■ **WHAT IS NEEDED**
Write out the following listing's lines from the one with "Task: Insert a smiley emoticon" to the one with "The height and", exactly, with both included and no others.

■ **INFORMATION PROVIDED**
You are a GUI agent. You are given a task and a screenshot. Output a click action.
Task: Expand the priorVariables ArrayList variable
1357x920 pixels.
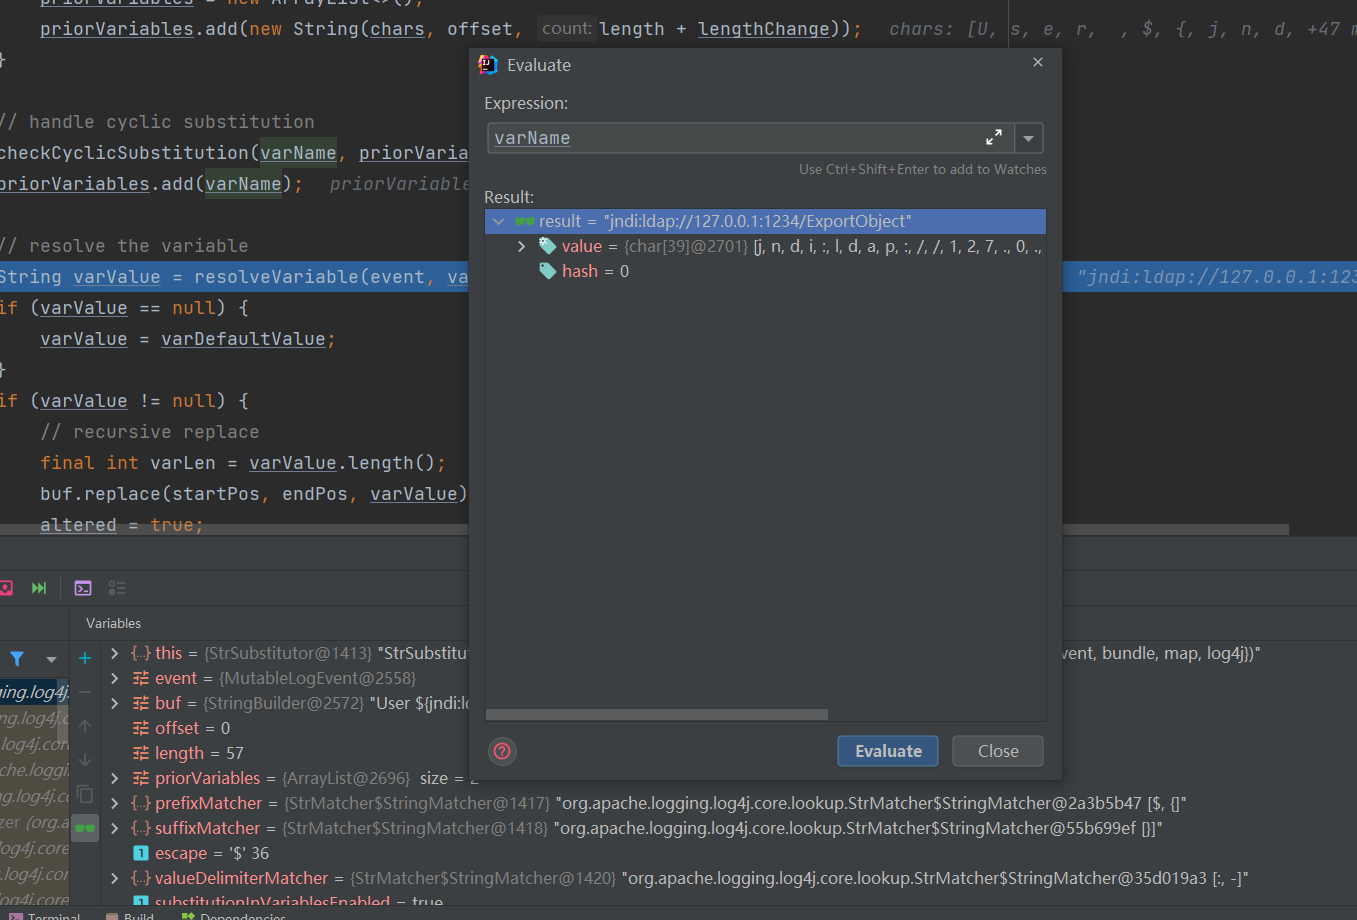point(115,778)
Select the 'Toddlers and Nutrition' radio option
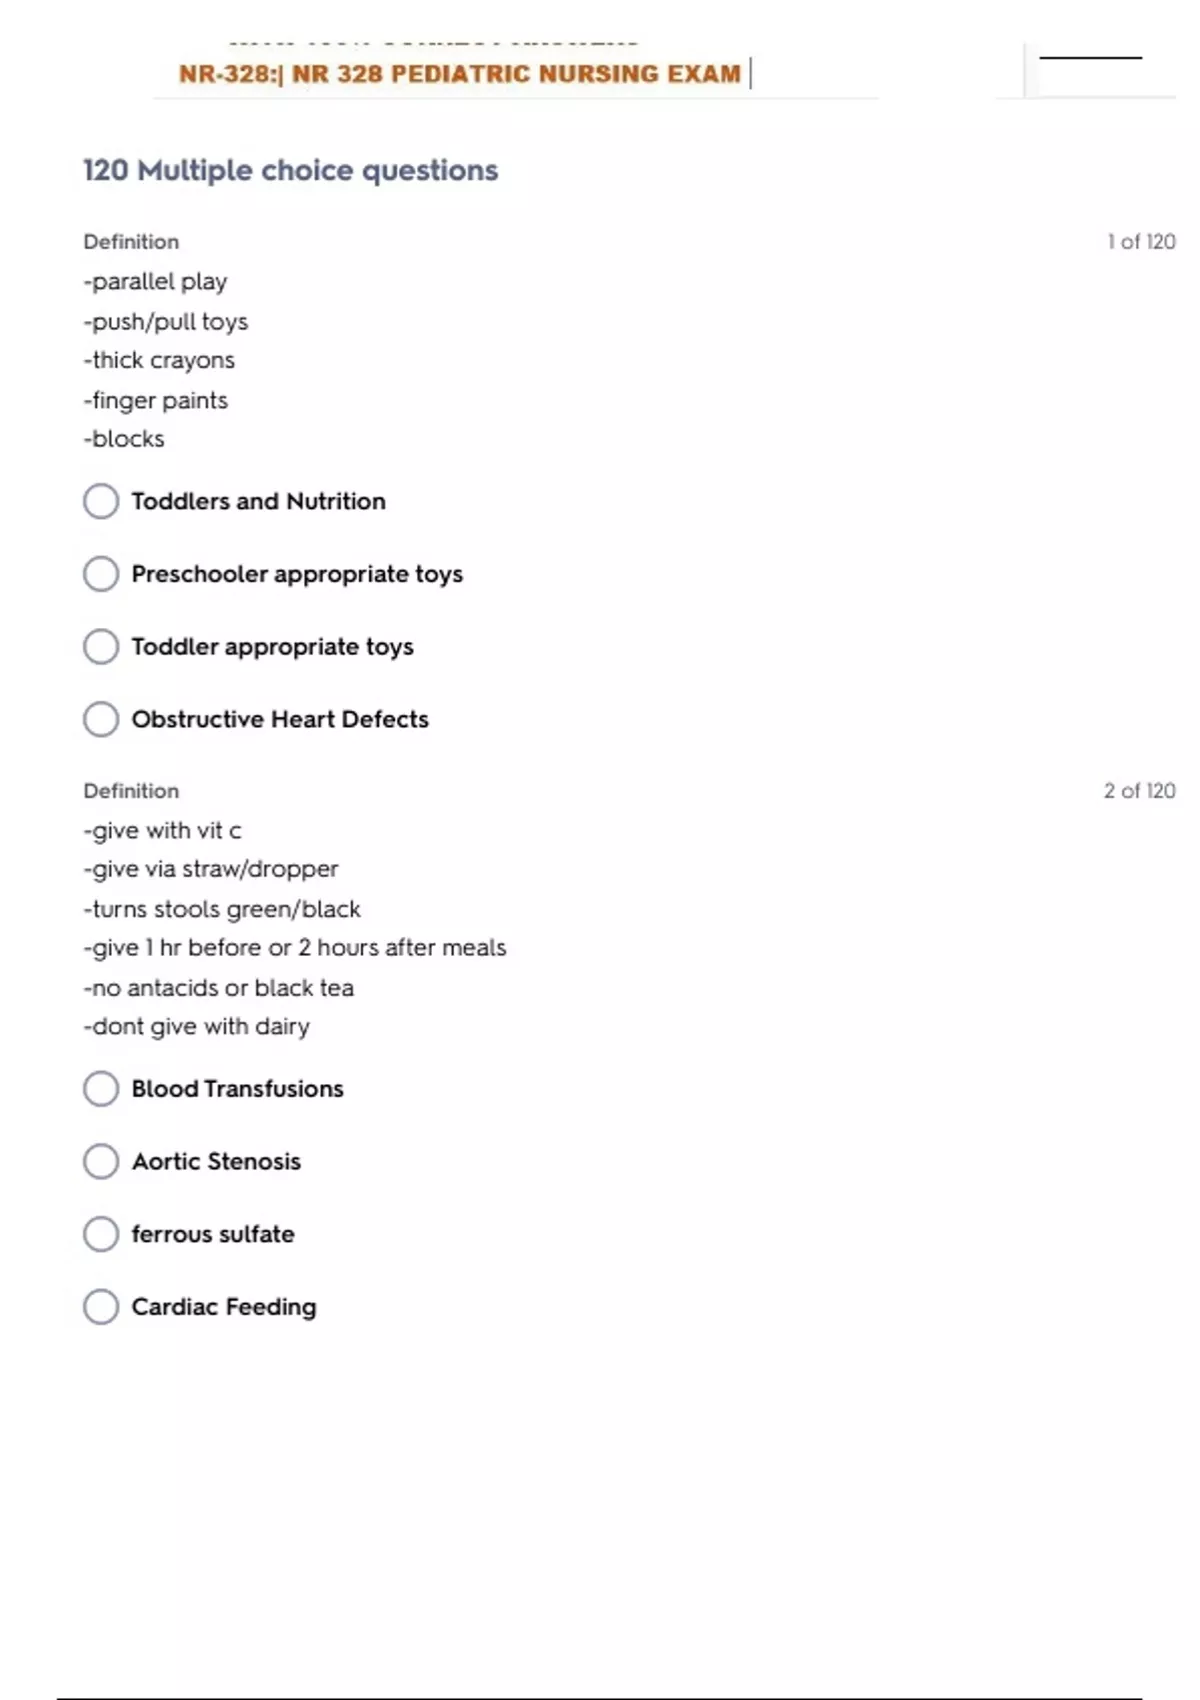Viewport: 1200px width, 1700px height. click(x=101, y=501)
...
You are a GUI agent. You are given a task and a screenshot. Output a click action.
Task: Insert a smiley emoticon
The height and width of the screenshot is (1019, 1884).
* * *
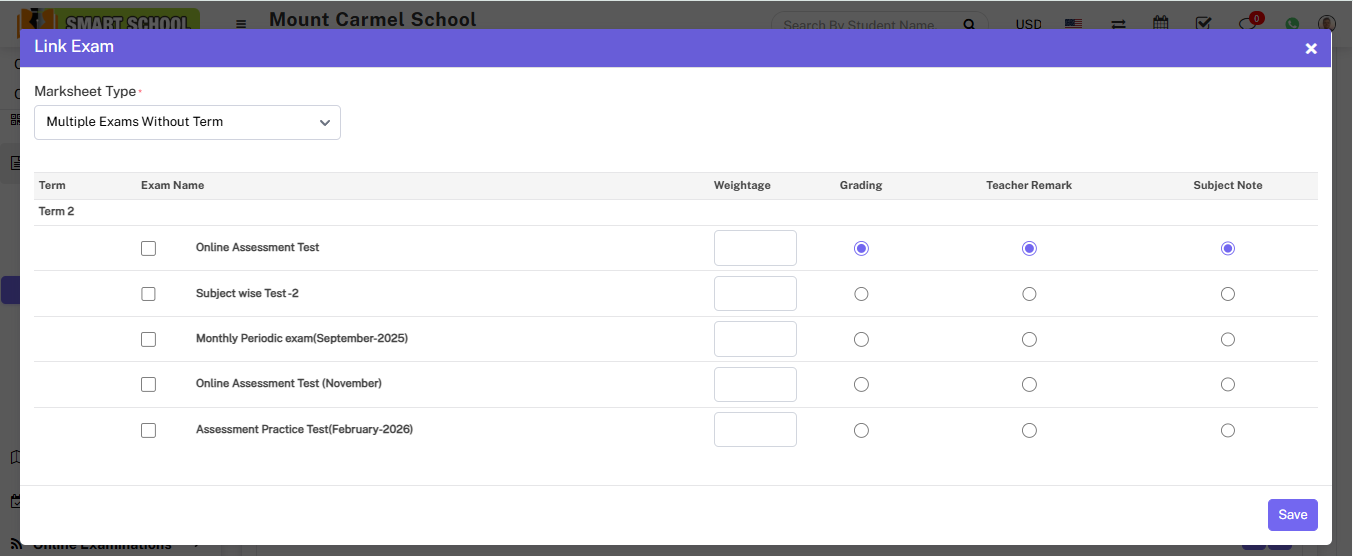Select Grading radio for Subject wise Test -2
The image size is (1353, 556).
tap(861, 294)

■ **COMPLETED EXERCISE**
Task: Insert a smiley emoticon
The height and width of the screenshot is (1019, 1884).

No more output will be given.